Available data: Begin

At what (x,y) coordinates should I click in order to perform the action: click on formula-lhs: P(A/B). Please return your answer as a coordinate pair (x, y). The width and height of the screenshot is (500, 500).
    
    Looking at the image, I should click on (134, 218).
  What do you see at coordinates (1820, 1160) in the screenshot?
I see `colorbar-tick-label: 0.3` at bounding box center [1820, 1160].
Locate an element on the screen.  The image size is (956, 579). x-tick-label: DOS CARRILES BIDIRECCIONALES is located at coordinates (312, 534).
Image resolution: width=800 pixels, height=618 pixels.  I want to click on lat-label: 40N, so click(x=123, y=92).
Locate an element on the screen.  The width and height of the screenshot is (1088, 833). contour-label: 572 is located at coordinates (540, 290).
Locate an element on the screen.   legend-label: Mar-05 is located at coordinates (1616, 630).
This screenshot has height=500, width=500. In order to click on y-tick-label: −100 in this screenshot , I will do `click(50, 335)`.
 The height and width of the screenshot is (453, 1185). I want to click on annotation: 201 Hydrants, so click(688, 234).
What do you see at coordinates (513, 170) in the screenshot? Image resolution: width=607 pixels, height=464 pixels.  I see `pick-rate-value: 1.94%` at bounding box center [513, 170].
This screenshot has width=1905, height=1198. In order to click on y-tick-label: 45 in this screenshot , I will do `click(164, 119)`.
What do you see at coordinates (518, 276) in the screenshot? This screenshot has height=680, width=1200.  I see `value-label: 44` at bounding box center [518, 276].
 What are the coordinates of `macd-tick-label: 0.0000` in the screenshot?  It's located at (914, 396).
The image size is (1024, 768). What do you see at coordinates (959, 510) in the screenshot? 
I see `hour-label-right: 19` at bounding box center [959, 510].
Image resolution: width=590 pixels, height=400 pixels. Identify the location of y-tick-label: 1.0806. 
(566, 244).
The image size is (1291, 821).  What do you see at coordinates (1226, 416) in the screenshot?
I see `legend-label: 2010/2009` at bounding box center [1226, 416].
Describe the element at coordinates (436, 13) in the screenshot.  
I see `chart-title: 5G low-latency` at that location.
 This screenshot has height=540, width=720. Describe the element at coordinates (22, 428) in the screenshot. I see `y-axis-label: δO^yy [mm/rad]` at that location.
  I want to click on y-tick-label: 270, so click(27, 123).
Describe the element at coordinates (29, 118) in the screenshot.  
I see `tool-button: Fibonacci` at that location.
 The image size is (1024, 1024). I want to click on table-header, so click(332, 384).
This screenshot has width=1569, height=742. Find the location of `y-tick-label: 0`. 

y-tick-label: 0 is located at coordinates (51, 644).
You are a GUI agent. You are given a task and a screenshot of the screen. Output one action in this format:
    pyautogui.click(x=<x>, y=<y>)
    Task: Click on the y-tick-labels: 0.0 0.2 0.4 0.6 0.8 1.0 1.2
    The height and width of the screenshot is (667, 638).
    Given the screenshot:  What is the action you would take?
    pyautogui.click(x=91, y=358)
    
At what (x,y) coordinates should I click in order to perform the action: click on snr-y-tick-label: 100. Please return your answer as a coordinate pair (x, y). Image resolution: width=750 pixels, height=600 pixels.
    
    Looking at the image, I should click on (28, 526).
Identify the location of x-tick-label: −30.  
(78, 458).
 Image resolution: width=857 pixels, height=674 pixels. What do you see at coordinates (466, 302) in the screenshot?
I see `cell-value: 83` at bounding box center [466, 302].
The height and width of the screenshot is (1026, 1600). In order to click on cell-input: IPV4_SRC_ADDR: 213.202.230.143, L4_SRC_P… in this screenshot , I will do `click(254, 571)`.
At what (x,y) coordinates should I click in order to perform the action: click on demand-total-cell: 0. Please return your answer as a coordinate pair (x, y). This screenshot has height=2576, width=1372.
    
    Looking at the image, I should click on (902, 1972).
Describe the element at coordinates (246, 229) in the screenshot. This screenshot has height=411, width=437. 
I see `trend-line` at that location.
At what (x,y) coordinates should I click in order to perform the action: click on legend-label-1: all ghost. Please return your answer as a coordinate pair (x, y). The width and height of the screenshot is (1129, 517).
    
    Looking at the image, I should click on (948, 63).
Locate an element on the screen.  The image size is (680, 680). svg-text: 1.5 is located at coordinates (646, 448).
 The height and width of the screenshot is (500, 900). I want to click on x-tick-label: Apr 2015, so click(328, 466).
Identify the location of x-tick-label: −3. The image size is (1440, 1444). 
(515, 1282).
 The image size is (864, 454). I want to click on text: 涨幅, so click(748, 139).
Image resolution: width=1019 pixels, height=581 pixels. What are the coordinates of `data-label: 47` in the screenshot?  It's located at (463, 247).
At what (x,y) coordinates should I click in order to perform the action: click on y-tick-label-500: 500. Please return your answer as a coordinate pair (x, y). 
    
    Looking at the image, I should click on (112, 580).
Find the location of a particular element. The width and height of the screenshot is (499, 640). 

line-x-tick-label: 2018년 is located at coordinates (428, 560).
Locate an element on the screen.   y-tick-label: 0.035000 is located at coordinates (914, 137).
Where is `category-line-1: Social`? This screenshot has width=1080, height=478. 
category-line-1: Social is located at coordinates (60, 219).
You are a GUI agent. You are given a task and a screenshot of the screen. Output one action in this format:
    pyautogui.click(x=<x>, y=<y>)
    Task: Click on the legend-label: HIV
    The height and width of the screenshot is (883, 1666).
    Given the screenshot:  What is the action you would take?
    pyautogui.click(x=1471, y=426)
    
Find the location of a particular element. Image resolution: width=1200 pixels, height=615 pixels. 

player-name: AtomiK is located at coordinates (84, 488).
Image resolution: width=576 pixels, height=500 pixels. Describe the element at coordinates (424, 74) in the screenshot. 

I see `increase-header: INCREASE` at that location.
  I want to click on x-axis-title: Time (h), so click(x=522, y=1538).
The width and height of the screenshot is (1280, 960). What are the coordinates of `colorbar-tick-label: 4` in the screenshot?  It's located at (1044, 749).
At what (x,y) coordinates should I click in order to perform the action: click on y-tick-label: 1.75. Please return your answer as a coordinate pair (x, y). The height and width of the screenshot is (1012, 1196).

Available data: End

# Task statement:
State only the number of lines in the data above that contain the string "Find".

# Response to this exercise:
3